Openings

Silent H Not Deaf to New York’s Pleas for Vietnamese

Down in front!Photo: RJ Mickelson/Veras for New York Magazine
“I don’t miss anything about California except Mexican food and Vietnamese food,” says Vinh Nguyen, a onetime UCLA premed who fell into the hospitality business as a bar back at Santa Monica’s legendary Father’s Office. Since moving east three years ago, Nguyen has found New York’s Vietnamese options sorely lacking, especially when compared to the home cooking of his mother, an immigrant who left school at 9 to sell street food in Hue. The problem, as he sees it, is laundry-list menus that are too hit-or-miss, combined with “atmospheres” defined by single-white-napkin dispensers and dirty bathrooms.

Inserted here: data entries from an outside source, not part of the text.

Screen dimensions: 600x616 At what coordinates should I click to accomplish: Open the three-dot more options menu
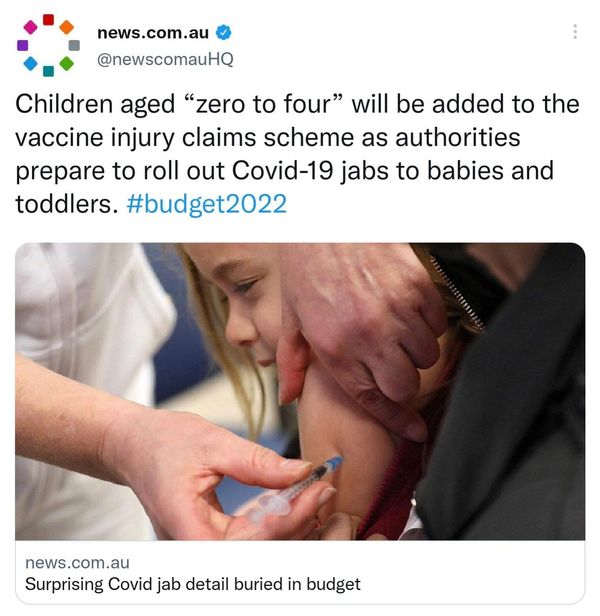(x=575, y=32)
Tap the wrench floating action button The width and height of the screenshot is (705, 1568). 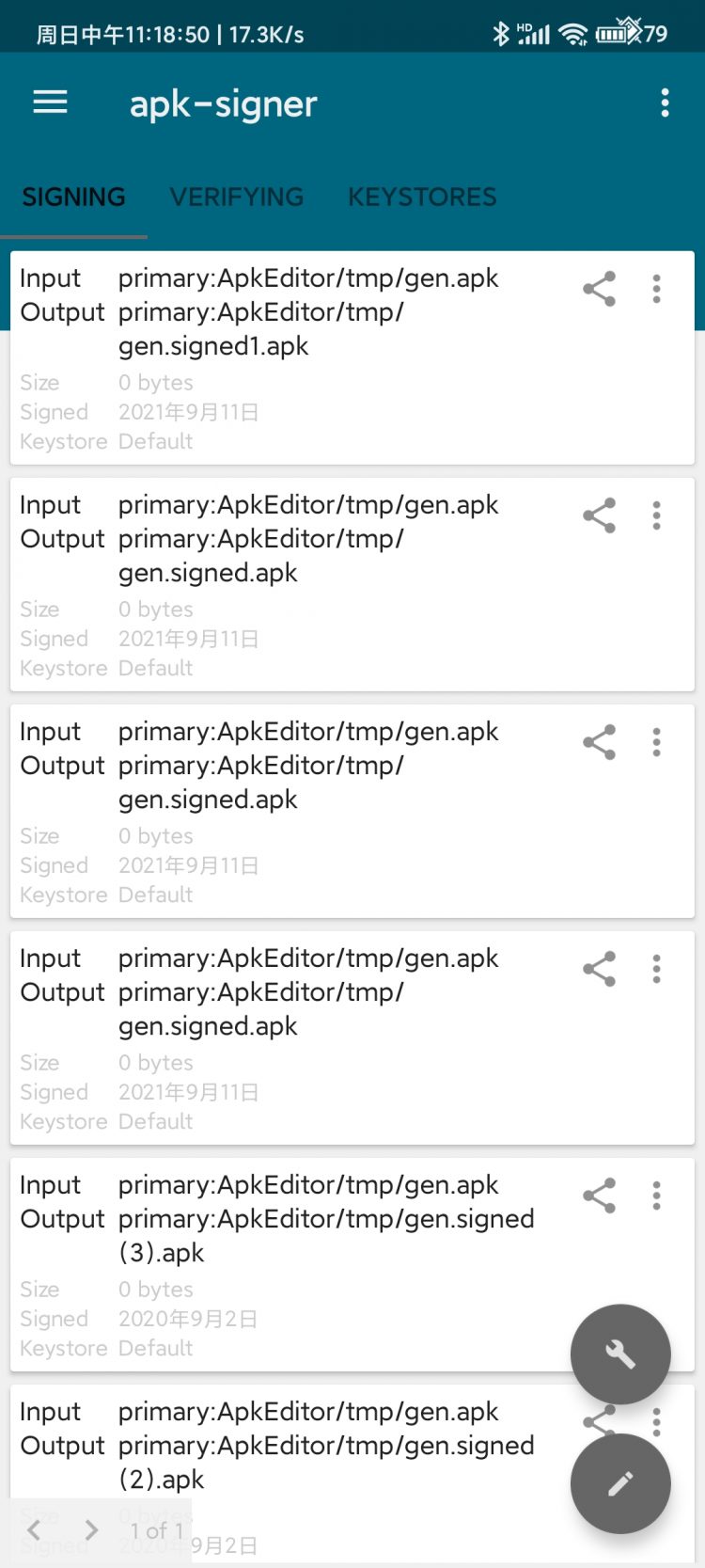pos(620,1353)
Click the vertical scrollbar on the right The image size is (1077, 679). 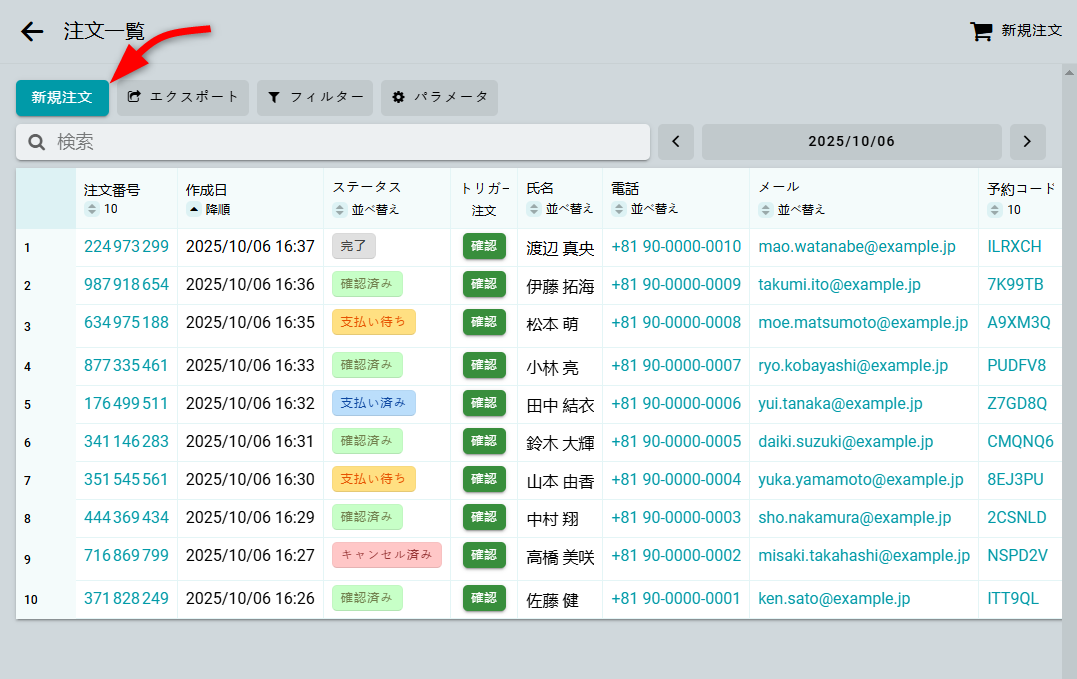[1069, 370]
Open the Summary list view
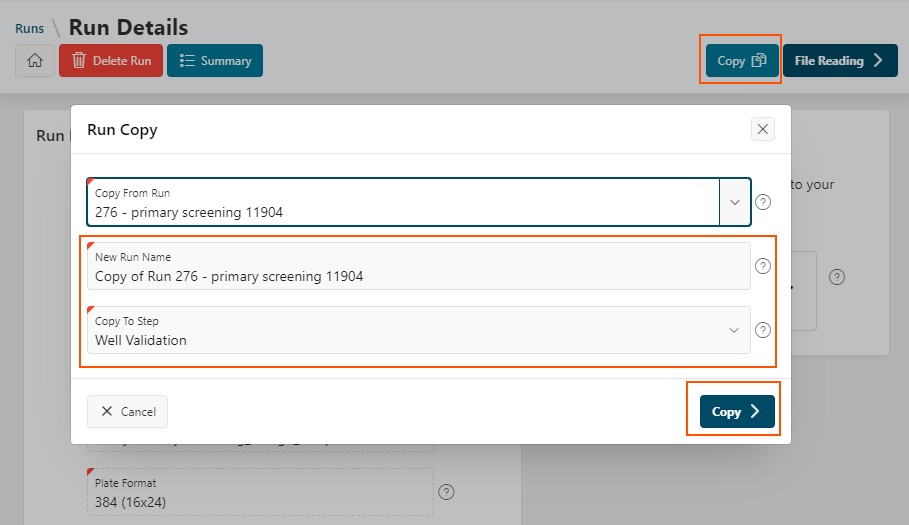Screen dimensions: 909x525 click(x=214, y=60)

At Silent H, the restaurant he’s opening in his Williamsburg neighborhood on February 17, Nguyen has whittled his menu down to a focused selection of tapas (braised pork spareribs with cabbage and radicchio, lemongrass shrimp cakes), a couple salads, and a half-dozen entrées, like the classic Vietnamese crêpe, broken rice with grilled pork chops, and vegan-friendly fried rice. There will be an assortment of bánh mì at lunch (including the kielbasa-stuffed “Greenpoint”), Vietnamese coffee and exotic fruit shakes, and eventually, lord of liquor licenses willing, beer and wine. And how did Nguyen come by Silent H, a name as distinctive as Oznot’s Dish, the last restaurant to occupy that northside location? “There’s a silent H in so many Vietnamese words, including my name.” — Rob Patronite and Robin Raisfeld

Silent H, 79 Berry St., at N. 9th St., Williamsburg, Brooklyn; 718-218-7063. Opens February 17.